Am I to assume that somehow everybody found their 'purpose' before blind corporatisation turned them into mindless and purposeless proletariats? No. Am I also to assume, in extension that corporatisation is going to suck creativity and accountability out of the system by getting rid of the close-knit information structures that helped recruitment in the past? No. Why not? Well, probably because for one, I am not a Gandhian romantic.
Even in subsistence-filmmaking, a job was still a job. If you got paid better climbing a ladder and holding onto a light, than sawing planks of wood and painting them pink, you would try to train yourself to climb heights. The sole 'purpose' is to get employed and make money not some romantic ideal of 'I would make a better grip or carpenter'. Smith, rather than Ricardo. Now this idea would be harder to reconcile when talking about other technicians or artists. “Surely, one does not become a Cinematographer just because it paid better, you need to have it in you”. But is this really true? Yes, you need to have it in you, but if you 'had' it, and then if it paid peanuts?
So even in the subsistence industry, employment and wages follow the same basic rules, but one other thing happens. The idea of 'purpose' gets romanticised.
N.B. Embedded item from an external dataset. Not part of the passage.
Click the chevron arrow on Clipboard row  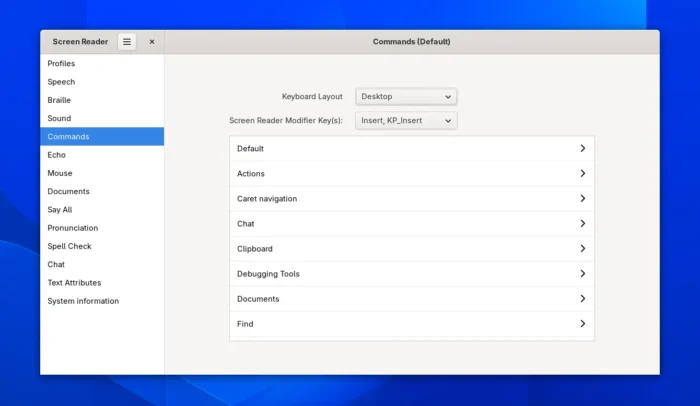tap(582, 249)
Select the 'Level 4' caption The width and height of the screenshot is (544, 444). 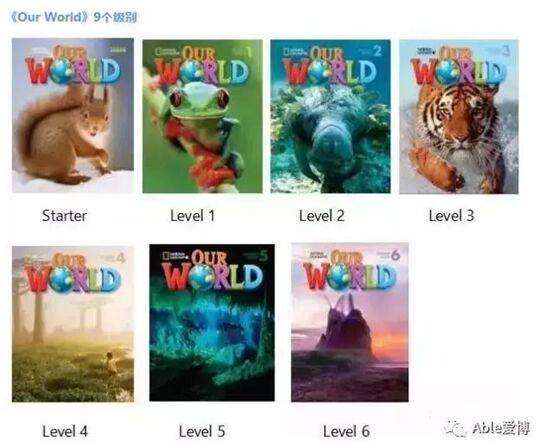pyautogui.click(x=65, y=432)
In a glamour industry where signalling plays a huge part in remuneration and status, connections and level at entry play a very important role. Ability, or qualification and ironically, ambition and 'purpose' have very little say.
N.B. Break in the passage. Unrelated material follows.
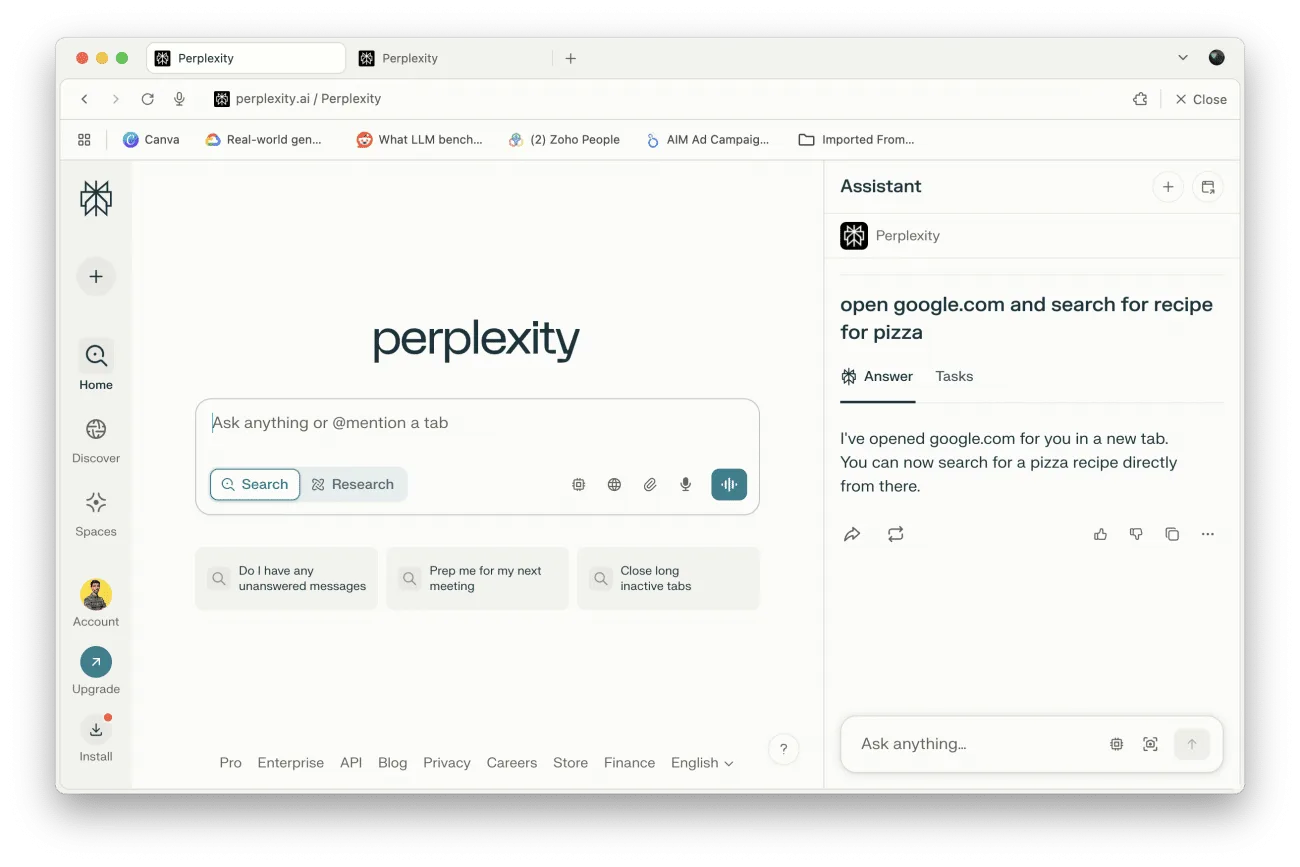The height and width of the screenshot is (867, 1300).
Task: Open the three-dots more options menu
Action: click(x=1207, y=534)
This is probably the reason why formal education was disregarded, not because it was 'purposeless' but because qualification meant squat. I have already made the case why formal education is not something that is contradictory to informal teaching, but merely the evolution of how people skilled themselves.
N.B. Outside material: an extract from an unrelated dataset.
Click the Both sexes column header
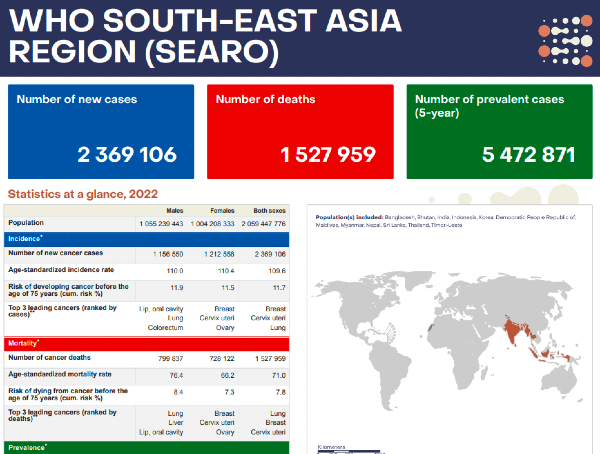pyautogui.click(x=268, y=211)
Now if ambition and ability had nothing to do with how things were, how does this new 'corporate' culture with its 'lost purposes' fare any better? For one, in its 'ruthless' ways, the corporate would minimise the costs of 'signalling'. There will be those without purpose (as they always were) but the ones who will be more successful are the ones who can still find their own goals and work towards them. Julian Simon comes to mind. The corporate film industry is not ideal, but even less ideal is the feudal subsistence film industry. At-least in the former case, individual human enterprise is unleashed, and maybe even contemplate 'purpose'.
Comments to Lost Purposes
I have to apologize that my comment has nothing to do with this specific post, though I'd be really interested in hearing your thoughts to my following question. I was watching a short news piece a few weeks ago that centered around a 25 year Indian film student from Canada (lived there his entire life) who has come down to India in hopes of starting a film career. He states that the continued burgeoning of the film industry in India and it's continued exposure to world cinema will allow Indian audiences to accept foreign talent and "fresh prespectives". I was wondering, what is your take on this recent phenomena of foreign film student (U.S., Canada, U.K., etc.) coming down to India to participate in the Ifndian ilm industry? Would it be welcomed by you sepecifically?
posted by6:29 am, December 11, 2007
Anon: A filmmaker is a filmmaker, irrespective of where they come from, how they work, or what language they speak. So if you ask for my opinion, it takes all sorts to make films, and it takes all sorts of films to make an audience. Cheers!
posted by Anand7:57 pm, December 11, 2007
'The Black Swan' by Nassim Nicholas Taleb makes extensive use of various biases to make the author's point. It may not be too far fetched to describe parts of the book as an application of 'biases' argument/postulates. I realised while reading the bag that I had mentally formulated a couple of these based on my own experiences - of course they are not as complete and articulate. overcoming.bias seems to be quite popular with nerds these days.